• What the task requires:
In the court opinion excerpt, where did the judge order the second court reporter to go?

• Document extract:

--

Fair monitoring of the principle also requires that the appellate court identify the conduct upon which it reaches its conclusion that particular conduct does or does not constitute disqualifying embroilment. Only so may standards emerge. This too poses a danger of disservice as particular words or conduct may be inadvertently lifted from true context. But again, the obligation of fair review requires this, particularly if disqualification is found.3 My review of the record leads me to conclude that the district judge should have disqualified himself here.
When the judge arrived in court, he found a second court reporter present at the behest of Chaplain. The judge immediately ordered the reporter to the back of the courtroom and stated in response to Chaplain’s proffered explanation of his presence, “Well, if you’re inferring that my reporter or this Court is going to misquote you — .” Later, when Chaplain attempted to explain his failure to have certain records with him by adverting to his lack of knowledge about the court’s regulations, the judge commented, “Just because you’re ignorant, Mr. Chaplain . . . .” When Chaplain insisted that he could produce evidence that the government had stolen the records in question, the judge suggested a continuance until the same afternoon so that he might obtain the evidence. Both Chaplain and his *1280daughter then vehemently insisted that this was unfair. Upon this, the obviously harried judge exclaimed, “[Y]ou keep getting up here and saying that people are going to testify that the government has stolen your records, and I’m going to make you prove it.” When Mrs. Goldsticker took over the questioning seconds later, the judge anticipated her performance with the statement “I don’t want to be as rude to you as I was to Mr. Chaplain.” While the record may well demonstrate sufficient provocation for rudeness in ordinary human affairs, the statement seems at least a tacit concession by the judge himself that his personal involvement with Chaplain had reached an unacceptable state in the judicial forum where unequal status imposes unequal burdens of restraint. Shortly thereafter, the court warned Chaplain of the proximity of a contempt citation. “But if you make one more remark and if you talk when I’m talking, you’re going back to the lockup and you’re going to sit there until I cool off. Now you just — and I cool mighty slow. So just settle down.”

--

• Data:
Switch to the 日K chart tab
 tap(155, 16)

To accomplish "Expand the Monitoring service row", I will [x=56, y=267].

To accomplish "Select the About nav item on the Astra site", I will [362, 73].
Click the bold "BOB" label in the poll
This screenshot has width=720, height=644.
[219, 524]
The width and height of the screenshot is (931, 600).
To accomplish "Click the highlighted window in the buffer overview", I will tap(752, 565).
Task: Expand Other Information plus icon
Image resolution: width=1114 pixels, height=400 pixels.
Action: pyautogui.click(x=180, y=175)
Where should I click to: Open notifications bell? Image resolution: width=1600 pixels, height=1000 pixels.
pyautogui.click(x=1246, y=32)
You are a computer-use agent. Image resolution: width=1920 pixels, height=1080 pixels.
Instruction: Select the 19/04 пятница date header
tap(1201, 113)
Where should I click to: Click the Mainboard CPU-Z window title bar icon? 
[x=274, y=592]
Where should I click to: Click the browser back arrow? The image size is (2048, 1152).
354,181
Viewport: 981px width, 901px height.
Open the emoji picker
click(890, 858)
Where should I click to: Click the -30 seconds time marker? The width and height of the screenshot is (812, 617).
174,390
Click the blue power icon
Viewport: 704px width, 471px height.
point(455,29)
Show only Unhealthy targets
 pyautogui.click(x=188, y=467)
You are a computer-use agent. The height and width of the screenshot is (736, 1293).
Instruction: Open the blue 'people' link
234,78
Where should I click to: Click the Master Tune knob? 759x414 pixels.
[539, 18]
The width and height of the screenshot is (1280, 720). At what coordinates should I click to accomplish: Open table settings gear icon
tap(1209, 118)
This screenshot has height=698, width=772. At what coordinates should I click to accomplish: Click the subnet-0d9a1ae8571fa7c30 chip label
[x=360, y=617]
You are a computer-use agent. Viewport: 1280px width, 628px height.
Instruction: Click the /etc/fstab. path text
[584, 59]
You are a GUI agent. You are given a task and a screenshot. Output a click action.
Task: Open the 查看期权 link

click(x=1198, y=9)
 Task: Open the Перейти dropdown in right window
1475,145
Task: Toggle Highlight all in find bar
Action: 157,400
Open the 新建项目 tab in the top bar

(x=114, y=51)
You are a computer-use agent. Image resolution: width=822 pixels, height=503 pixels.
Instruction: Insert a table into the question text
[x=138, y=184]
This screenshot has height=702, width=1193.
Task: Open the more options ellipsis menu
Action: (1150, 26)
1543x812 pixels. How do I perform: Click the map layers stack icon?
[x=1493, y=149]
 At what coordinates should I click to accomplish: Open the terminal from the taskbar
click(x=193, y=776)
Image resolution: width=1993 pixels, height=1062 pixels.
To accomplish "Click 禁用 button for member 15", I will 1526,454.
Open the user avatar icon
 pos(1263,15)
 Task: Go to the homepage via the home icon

--

• Solution to this exercise:
To the back of the courtroom.